Why heparin works — and the UFH vs LMWH vs fondaparinux distinction

Heparin itself has NO direct anticoagulant activity. It works by potentiating antithrombin. A specific pentasaccharide sequence in heparin binds antithrombin → induces a conformational change at its reactive centre → accelerates antithrombin's inhibition of factor Xa ~300-fold. To inhibit thrombin (IIa), the heparin chain must be long enough (≥18 saccharides) to BRIDGE antithrombin and thrombin simultaneously into a ternary complex. LMWH (shorter chains, mostly <18 saccharides) → predominantly anti-Xa activity, weak anti-IIa → more predictable, less monitored. Fondaparinux (pure synthetic pentasaccharide) → anti-Xa ONLY. UFH (mix of chain lengths) → inhibits BOTH IIa and Xa → monitored by APTT. Antithrombin deficiency → heparin resistance (escalating doses, no APTT rise).[4]

Clinical pearls

Clinical pearl

  1. DIC is simultaneous microvascular thrombosis AND bleeding — not just bleeding. Sepsis, trauma, malignancy, obstetric catastrophe (abruption, amniotic fluid embolism) trigger uncontrolled TF exposure and cytokine-driven thrombin generation → consumption of platelets + factors + anticoagulants (antithrombin, protein C) → a paradoxical state of both thrombosis (organ dysfunction, AKI, ARDS, purpura) and bleeding (oozing, GI/GU, line sites). Labs: falling platelets, prolonged PT/APTT, LOW fibrinogen, RISING D-dimer, fragmented RBCs (schistocytes) on film. Treat the cause; supportive — blood component therapy for bleeding, NOT routinely anticoagulation (controversial).[5][4]

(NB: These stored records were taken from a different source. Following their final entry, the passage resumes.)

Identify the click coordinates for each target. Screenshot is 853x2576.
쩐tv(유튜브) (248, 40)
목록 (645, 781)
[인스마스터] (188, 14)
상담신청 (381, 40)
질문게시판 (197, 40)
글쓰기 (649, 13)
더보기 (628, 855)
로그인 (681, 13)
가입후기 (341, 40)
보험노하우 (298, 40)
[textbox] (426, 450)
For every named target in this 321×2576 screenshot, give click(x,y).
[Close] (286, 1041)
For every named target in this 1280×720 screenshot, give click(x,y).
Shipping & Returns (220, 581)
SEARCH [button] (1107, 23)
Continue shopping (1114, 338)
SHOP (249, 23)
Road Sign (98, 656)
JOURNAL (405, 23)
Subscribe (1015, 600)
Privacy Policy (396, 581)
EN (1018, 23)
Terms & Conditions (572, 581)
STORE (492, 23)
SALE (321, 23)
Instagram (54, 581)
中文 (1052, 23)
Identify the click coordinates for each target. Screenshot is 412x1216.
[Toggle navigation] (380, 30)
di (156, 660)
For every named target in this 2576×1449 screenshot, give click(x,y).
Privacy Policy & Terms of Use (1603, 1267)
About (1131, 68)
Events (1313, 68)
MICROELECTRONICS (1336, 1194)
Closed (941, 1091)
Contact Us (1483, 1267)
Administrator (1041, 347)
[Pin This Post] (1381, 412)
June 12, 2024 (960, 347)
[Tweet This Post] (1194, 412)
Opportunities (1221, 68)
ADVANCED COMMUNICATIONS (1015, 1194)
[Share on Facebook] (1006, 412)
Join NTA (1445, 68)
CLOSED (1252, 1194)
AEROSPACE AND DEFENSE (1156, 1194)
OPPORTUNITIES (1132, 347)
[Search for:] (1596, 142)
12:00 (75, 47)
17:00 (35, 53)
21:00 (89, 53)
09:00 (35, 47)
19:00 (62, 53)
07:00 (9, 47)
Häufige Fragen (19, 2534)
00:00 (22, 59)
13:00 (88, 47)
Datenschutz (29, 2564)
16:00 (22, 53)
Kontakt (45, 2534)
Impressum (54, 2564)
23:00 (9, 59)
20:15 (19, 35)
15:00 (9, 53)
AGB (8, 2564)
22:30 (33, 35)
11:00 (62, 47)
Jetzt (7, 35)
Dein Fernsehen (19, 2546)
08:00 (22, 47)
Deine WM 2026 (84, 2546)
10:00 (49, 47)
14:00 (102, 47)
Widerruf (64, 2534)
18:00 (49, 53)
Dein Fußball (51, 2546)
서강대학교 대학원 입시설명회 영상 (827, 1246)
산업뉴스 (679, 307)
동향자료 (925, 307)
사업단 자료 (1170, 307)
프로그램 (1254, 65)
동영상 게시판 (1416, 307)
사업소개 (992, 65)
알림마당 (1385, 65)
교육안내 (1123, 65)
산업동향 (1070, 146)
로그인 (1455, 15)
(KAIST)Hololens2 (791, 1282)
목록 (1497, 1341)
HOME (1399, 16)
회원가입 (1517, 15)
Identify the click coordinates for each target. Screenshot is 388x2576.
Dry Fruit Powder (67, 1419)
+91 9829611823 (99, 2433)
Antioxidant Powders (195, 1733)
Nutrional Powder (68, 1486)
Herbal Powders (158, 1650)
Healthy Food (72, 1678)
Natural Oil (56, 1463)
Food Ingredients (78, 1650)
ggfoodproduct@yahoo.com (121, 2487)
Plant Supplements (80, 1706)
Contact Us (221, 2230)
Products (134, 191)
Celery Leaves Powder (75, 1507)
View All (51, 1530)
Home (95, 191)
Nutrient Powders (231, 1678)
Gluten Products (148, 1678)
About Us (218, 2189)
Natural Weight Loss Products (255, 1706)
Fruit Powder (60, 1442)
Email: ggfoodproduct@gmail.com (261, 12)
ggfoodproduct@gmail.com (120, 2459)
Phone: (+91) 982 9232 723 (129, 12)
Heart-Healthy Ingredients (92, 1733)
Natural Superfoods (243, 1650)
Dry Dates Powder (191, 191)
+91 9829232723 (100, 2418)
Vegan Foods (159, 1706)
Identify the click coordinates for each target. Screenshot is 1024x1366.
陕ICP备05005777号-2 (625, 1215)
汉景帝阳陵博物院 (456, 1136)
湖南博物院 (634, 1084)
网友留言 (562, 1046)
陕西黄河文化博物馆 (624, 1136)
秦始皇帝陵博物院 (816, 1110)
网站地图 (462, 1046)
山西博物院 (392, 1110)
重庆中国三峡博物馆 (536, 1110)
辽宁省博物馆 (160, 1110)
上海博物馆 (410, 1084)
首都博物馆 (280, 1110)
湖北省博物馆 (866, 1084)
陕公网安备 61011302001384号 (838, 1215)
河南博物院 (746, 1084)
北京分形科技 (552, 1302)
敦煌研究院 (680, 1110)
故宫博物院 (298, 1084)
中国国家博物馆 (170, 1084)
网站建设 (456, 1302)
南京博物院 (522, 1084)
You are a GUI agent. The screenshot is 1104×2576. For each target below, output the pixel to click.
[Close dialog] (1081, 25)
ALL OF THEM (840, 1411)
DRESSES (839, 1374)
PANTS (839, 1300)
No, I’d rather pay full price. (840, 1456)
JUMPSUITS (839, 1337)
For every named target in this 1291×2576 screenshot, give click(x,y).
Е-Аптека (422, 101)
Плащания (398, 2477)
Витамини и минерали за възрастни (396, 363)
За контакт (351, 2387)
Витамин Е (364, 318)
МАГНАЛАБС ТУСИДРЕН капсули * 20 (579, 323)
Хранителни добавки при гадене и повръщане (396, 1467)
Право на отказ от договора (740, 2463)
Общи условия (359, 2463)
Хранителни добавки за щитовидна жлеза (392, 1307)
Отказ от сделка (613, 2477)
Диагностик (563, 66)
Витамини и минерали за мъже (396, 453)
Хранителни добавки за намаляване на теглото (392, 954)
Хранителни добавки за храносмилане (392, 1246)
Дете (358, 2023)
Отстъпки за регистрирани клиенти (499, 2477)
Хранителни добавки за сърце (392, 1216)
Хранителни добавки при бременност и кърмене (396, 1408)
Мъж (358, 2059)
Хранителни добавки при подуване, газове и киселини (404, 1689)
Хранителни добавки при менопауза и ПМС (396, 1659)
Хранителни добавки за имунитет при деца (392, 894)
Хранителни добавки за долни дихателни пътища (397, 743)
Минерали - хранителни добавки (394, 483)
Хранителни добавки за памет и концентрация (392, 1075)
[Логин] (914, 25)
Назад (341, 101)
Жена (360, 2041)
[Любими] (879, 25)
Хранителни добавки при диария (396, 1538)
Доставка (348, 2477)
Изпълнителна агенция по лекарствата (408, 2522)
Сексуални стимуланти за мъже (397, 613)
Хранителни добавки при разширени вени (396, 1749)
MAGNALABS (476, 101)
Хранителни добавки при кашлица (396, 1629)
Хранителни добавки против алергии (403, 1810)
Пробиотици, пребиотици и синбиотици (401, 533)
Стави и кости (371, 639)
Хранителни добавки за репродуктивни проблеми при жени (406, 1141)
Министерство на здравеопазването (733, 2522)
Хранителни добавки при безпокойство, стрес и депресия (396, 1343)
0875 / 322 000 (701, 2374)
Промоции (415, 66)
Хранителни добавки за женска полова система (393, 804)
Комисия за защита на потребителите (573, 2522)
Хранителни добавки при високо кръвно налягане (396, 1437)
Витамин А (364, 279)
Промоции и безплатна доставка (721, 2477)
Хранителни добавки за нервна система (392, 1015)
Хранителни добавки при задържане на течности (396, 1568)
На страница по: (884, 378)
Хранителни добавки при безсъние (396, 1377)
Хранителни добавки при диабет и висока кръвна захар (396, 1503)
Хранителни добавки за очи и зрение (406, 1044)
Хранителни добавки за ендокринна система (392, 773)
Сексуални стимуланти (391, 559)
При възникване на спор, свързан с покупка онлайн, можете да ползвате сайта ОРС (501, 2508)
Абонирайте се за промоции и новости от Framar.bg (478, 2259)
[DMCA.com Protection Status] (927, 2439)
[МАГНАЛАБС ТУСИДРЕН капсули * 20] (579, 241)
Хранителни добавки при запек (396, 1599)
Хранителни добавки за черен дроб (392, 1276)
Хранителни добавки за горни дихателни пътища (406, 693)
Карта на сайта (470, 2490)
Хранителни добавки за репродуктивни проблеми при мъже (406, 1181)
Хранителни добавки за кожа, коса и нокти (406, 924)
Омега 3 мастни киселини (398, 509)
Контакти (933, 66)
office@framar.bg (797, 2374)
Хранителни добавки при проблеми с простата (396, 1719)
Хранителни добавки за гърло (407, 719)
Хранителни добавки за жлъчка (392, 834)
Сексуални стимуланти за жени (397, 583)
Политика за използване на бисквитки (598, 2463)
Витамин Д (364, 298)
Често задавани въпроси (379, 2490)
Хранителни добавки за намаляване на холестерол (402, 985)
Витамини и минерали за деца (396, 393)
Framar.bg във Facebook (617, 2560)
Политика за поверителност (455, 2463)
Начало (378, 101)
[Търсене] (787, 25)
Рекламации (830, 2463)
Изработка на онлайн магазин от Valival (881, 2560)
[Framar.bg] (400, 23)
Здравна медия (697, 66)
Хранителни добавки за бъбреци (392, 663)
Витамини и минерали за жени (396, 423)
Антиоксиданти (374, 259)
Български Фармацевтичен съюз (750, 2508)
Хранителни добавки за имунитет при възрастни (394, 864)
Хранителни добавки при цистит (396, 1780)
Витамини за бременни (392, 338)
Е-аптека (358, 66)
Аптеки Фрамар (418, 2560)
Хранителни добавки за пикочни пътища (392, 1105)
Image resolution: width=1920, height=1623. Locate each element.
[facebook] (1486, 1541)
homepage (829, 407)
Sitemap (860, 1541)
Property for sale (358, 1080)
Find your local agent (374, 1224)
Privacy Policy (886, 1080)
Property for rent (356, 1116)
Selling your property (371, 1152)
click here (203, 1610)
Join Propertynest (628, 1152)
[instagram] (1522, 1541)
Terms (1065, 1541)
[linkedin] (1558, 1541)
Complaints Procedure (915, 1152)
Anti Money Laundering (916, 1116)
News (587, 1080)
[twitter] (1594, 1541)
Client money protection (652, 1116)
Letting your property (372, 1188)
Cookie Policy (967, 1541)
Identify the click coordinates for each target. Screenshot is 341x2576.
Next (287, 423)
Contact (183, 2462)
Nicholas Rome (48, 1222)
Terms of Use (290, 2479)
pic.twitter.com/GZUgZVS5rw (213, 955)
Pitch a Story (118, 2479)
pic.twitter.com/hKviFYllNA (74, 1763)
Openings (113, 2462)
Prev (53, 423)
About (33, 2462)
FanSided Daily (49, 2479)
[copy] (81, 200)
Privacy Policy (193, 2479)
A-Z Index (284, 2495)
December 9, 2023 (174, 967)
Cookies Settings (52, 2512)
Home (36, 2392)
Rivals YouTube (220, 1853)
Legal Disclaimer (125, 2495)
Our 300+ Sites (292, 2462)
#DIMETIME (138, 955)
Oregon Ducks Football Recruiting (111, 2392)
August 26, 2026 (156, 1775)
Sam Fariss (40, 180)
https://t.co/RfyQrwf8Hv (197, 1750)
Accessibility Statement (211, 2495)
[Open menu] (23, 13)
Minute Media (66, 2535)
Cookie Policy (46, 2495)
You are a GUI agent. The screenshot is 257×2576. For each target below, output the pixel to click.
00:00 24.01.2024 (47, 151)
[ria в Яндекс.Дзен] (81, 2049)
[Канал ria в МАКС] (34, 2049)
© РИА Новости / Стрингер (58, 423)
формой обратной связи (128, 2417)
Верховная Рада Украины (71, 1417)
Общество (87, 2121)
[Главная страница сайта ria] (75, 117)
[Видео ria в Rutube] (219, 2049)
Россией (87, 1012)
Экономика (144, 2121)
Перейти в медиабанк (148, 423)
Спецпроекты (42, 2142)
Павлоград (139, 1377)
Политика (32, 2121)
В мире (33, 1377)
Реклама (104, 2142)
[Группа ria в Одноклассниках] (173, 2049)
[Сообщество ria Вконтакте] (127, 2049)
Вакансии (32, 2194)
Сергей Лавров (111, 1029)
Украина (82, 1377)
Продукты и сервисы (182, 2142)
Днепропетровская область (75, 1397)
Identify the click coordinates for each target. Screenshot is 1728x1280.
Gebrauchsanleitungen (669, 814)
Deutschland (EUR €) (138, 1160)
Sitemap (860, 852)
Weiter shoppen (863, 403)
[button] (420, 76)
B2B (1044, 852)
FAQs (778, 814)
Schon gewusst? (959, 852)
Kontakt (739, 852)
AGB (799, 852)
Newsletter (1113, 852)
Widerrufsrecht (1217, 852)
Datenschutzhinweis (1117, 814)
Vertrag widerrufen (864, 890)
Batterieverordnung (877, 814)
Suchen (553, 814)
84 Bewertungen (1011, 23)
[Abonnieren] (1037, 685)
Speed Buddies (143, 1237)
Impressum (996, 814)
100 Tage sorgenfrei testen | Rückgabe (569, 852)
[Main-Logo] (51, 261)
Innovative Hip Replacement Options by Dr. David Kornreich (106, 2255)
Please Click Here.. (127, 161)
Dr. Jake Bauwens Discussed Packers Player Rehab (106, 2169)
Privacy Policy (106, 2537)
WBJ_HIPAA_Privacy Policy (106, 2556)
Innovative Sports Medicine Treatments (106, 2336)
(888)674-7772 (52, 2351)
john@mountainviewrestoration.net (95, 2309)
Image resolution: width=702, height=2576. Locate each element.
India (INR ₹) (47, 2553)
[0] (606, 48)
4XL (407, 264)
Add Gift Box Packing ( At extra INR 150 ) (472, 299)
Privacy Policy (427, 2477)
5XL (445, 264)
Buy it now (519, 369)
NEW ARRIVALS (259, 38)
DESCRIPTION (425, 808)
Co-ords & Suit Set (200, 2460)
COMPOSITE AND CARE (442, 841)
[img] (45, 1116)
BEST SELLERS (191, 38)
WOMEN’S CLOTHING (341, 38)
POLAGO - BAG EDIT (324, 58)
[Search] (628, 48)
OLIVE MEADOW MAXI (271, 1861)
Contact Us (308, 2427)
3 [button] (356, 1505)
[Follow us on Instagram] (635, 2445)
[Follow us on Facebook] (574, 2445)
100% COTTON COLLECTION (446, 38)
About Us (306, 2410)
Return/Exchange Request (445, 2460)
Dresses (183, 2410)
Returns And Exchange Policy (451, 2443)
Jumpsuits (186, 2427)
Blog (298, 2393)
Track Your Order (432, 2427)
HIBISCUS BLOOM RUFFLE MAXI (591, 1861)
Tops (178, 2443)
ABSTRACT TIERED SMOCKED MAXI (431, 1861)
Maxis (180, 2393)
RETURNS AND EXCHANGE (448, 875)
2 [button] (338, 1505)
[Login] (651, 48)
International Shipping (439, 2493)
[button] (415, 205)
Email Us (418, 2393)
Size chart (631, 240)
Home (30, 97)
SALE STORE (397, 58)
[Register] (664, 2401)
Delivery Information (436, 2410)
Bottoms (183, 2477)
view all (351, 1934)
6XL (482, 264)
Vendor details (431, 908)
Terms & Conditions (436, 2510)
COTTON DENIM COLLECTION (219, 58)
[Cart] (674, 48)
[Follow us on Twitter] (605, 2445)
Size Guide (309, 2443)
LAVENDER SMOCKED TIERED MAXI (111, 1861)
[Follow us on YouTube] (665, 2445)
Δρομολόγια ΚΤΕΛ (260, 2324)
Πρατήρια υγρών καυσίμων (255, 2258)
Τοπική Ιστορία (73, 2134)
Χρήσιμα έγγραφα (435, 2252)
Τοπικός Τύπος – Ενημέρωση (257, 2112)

  2. Heparin resistance = suspect antithrombin deficiency. When escalating UFH doses fail to prolong the APTT, the commonest reasons are (a) high factor VIII in acute inflammation (acute phase reactant → shortens APTT, masking heparin), (b) true antithrombin deficiency (inherited, or consumed in sepsis/liver failure/DIC), (c) heparin binding to other plasma proteins. Confirm with an anti-Xa assay (measures actual heparin effect independent of APTT) and/or an antithrombin activity level. Management: switch to anti-Xa monitoring, increase heparin, or give antithrombin concentrate.[4]

  3. The four causes of a prolonged APTT with a normal PT isolate the lesion to the intrinsic pathway. Inherited: factor VIII deficiency (haemophilia A), IX (haemophilia B), XI (haemophilia C — mild), XII (no bleeding). Acquired: a lupus anticoagulant (phospholipid antibody that prolongs phospholipid-dependent tests in vitro but is PROthrombotic in vivo). Always mix with normal plasma: if it corrects → factor deficiency; if it does NOT correct → inhibitor (lupus anticoagulant or specific factor inhibitor). Remember vWF stabilises factor VIII, so severe von Willebrand disease shows a low factor VIII → mimics haemophilia A.[3][5]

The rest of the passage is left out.